Two Americans are alleging the FBI lost or stole their property after seizing it through a “shady” process.
“All we know is that their property was in a box and safe before the FBI broke into the box,” Joe Gay, an attorney with the nonprofit law firm Institute for Justice, told Fox News. “Once the FBI broke into the box, we honestly don’t know exactly what happened.”
“We don’t know if they lost it. We don’t know if somebody pocketed it and walked away,” he continued. “We have no way to know.”
The Institute for Justice filed two lawsuits Friday on behalf of clients who had property seized from their safety deposit boxes in a March 2021 FBI raid on U.S. Private Vaults, a Beverly Hills–based company. After prevailing in court, and the FBI agreeing to return their property, both Don Mellein and Jeni Pearsons discovered some of their property was missing and suspect the FBI’s haphazard raid or sticky fingers are to blame.
“There’s literally been no explanation,” Pearsons said. “I think you have to assume that it’s the simplest explanation, and I think, unfortunately, the simplest explanation is they took it or lost it.”
Mellein, a 79-year-old retired civil servant, kept cash and 110 gold coins worth hundreds of thousands of dollars in his box to safeguard his financial security. He invested in the precious metals with the proceeds after he and his wife sold their Malibu home in 2002.
Pearsons and her husband Michael Storc similarly rented a security deposit box in 2017 as a financial safeguard, storing around $20,000 in silver and $2,000 in cash.
Neither Mellein nor Pearson were charged with a crime.

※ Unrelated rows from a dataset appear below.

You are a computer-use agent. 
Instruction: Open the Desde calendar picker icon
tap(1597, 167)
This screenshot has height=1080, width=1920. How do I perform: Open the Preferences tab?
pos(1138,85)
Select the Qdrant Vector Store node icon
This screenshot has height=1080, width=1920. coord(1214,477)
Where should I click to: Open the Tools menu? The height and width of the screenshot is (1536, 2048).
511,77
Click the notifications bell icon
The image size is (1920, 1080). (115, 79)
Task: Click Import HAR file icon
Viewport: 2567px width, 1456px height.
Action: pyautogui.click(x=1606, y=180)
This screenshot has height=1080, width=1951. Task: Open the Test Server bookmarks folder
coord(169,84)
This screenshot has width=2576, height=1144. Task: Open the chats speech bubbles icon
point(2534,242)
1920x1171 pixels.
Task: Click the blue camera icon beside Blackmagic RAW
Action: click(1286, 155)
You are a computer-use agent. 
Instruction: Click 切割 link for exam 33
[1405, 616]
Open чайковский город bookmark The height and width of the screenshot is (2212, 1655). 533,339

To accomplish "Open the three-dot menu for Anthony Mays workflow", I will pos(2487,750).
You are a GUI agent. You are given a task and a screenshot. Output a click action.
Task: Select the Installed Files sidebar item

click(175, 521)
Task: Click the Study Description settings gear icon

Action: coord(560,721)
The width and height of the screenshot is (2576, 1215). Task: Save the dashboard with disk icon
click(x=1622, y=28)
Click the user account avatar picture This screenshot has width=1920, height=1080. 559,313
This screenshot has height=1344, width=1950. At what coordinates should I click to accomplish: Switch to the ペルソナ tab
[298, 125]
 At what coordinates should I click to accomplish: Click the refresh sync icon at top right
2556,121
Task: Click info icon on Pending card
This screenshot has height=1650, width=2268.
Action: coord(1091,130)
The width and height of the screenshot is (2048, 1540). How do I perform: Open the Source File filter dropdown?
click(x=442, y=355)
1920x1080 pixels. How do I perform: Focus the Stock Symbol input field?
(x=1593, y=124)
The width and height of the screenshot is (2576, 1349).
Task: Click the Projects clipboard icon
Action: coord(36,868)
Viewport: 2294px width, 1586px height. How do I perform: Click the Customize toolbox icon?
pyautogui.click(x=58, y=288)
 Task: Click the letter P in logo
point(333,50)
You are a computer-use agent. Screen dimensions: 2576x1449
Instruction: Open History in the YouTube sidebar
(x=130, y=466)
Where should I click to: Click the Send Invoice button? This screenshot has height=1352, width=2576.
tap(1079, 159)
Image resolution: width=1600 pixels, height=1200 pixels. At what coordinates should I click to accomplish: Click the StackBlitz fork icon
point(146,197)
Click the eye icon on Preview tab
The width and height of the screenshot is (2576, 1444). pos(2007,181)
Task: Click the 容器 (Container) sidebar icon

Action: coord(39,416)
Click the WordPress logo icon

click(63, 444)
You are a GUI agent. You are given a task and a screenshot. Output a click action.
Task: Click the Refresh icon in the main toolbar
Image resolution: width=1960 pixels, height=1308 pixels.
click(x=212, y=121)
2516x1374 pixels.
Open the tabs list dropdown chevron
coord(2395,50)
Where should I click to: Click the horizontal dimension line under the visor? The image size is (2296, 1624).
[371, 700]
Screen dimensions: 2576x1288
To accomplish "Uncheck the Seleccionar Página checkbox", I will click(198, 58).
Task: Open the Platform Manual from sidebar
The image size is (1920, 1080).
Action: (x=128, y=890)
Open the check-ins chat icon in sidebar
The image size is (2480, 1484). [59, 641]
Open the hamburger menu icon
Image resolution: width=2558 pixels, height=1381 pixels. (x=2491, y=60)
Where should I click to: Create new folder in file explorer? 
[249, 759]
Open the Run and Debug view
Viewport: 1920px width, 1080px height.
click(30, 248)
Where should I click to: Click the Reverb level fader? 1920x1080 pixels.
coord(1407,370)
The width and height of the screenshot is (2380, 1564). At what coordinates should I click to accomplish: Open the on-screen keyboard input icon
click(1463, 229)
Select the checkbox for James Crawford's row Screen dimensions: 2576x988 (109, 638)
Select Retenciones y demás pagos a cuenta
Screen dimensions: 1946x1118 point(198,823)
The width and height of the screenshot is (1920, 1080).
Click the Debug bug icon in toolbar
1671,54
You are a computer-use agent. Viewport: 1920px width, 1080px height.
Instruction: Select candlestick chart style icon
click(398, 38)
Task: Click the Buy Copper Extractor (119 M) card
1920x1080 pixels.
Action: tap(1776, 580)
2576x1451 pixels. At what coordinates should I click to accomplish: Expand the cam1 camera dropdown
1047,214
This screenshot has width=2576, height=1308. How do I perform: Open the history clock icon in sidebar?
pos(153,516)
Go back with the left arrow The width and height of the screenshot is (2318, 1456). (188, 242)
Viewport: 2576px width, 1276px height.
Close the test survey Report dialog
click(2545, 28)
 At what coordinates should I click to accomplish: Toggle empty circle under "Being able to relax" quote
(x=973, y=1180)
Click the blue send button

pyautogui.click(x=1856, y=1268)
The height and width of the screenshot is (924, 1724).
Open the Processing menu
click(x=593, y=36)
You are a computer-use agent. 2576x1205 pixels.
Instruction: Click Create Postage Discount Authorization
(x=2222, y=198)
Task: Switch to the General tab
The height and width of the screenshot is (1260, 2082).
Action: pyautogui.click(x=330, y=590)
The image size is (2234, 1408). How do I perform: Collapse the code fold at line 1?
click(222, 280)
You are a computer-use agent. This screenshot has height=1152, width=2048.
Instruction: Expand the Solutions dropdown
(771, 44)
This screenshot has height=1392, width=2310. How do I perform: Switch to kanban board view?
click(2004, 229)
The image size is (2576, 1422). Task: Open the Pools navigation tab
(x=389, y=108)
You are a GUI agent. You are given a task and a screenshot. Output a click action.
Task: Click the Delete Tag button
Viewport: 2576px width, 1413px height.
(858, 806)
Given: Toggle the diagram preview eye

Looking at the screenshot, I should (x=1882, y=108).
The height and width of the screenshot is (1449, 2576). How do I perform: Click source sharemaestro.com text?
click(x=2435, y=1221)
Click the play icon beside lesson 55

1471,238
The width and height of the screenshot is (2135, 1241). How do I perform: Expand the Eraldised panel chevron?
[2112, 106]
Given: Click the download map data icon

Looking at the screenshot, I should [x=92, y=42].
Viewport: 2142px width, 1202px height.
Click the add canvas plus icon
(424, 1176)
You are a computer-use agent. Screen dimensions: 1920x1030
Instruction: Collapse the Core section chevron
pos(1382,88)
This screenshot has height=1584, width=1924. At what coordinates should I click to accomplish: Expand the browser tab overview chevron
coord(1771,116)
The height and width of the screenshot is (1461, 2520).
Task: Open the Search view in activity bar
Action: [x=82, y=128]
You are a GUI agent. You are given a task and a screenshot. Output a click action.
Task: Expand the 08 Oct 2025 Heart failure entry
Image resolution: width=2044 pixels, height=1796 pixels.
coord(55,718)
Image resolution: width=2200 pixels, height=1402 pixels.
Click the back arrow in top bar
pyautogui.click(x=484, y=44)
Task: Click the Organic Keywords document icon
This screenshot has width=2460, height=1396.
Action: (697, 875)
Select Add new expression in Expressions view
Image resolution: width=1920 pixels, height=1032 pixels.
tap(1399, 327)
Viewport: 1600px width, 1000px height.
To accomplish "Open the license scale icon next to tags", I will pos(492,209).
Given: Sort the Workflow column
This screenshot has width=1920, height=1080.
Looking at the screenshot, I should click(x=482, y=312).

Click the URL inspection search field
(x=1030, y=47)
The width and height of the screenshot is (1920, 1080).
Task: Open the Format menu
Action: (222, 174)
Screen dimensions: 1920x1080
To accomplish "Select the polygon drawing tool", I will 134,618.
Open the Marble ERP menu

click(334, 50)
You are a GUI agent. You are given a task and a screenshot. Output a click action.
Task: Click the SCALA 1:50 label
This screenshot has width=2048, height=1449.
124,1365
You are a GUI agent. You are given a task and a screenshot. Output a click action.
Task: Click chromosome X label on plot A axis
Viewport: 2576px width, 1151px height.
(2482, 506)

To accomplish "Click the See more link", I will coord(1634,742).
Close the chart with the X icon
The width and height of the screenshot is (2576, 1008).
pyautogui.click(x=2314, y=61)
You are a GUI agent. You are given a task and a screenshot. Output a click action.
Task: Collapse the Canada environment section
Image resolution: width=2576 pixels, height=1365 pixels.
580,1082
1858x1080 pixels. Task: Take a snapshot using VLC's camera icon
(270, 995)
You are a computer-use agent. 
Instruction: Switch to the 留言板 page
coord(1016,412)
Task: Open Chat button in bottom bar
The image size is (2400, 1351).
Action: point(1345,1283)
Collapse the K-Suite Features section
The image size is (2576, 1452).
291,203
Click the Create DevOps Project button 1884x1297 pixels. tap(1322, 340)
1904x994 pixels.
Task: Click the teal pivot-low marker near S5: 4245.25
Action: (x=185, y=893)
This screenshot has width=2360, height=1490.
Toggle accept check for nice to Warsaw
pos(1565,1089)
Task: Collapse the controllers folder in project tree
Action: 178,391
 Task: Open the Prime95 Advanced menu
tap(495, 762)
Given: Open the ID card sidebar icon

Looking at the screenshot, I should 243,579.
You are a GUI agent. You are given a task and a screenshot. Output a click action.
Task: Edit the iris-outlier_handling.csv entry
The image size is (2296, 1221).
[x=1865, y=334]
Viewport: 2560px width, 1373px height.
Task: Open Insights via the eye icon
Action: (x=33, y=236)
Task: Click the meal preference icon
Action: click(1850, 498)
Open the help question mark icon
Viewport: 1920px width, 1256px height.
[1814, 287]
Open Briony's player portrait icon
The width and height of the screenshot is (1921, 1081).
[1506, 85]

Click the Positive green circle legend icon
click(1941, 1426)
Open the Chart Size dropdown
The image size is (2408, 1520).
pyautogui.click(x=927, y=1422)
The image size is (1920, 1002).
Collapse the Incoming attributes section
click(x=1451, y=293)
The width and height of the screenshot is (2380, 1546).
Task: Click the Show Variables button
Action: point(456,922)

The FBI had been investigating U.S. Private Vaults, which shut down following the raid and ultimately pleaded guilty to conspiracy to launder drug money.
After the FBI seized their property along with 1,400 other customers, Mellein and Pearsons received a notice stating the FBI wanted to keep their property through a process known as civil forfeiture.
Pearsons teamed up with the Institute for Justice to fight for her property, while Mellein hired an attorney and spent $40,000 to reclaim his items. They both prevailed, but when they went to the agency’s Los Angeles office to claim their property, they realized some of their items were missing.
Mellein was given the cash from his box, but none of his 110 gold coins. The FBI seemed to have no record of the missing coins as they weren’t listed on the property receipt of his box’s contents. When pressed for a copy of the video inventory of the box, the FBI said that in its rush to process so much property, it had abandoned its initial plan to film the process, completing inventory paperwork instead, according to the Institute for Justice.
Mellein sued the government to force the return of the coins in August 2021. Months later, the government found and returned 47 of them but told Melleine he must dismiss his lawsuit and file a claim with the FBI in order to track down remaining 63.
In March 2023, after filing his claim, the FBI told Mellein it had investigated itself and that there was no evidence that it had done anything wrong or careless, according to the Institute for Justice.